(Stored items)
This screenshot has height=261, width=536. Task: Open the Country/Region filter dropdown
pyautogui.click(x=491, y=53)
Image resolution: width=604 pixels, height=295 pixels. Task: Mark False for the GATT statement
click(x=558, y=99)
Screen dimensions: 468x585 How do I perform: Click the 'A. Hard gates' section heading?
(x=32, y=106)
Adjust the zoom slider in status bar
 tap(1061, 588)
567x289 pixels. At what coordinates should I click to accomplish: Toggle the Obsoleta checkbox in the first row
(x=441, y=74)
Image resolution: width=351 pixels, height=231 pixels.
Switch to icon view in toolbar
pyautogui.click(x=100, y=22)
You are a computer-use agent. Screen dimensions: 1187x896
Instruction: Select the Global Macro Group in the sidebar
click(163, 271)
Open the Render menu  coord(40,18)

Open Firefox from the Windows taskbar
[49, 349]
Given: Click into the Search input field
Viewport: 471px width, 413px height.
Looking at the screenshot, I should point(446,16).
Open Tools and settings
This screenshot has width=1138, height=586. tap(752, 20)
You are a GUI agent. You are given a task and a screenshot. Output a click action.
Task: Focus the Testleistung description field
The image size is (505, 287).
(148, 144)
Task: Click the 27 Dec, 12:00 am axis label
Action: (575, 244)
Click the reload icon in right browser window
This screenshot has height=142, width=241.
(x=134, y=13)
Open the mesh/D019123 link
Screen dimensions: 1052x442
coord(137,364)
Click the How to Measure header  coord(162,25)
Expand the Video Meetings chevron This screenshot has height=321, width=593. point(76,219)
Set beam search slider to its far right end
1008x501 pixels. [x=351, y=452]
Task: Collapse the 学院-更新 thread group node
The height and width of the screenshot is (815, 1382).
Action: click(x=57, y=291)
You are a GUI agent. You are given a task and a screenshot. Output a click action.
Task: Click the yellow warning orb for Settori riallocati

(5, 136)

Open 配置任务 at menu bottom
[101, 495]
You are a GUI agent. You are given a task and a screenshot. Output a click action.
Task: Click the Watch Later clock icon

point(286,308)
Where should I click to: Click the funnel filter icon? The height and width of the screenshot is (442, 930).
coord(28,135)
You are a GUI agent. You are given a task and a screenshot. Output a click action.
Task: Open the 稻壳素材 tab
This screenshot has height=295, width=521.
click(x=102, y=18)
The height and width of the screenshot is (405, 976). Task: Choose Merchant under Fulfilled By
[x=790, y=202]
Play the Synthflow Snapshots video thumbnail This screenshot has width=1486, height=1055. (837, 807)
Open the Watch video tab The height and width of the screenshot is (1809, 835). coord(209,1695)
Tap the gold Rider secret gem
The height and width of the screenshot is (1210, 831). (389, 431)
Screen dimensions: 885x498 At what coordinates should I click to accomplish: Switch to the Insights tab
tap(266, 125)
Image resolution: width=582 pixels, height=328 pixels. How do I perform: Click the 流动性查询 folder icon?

> The task: Update the lines of the records starting with the line that contains "Open the Watch" and going on through the line that contains "tap(266, 125)" by changing "Insights" to "Overview". Return only those lines, with everything else left unchanged.

> Output for this exercise:
Open the Watch video tab The height and width of the screenshot is (1809, 835). coord(209,1695)
Tap the gold Rider secret gem
The height and width of the screenshot is (1210, 831). (389, 431)
Screen dimensions: 885x498 At what coordinates should I click to accomplish: Switch to the Overview tab
tap(266, 125)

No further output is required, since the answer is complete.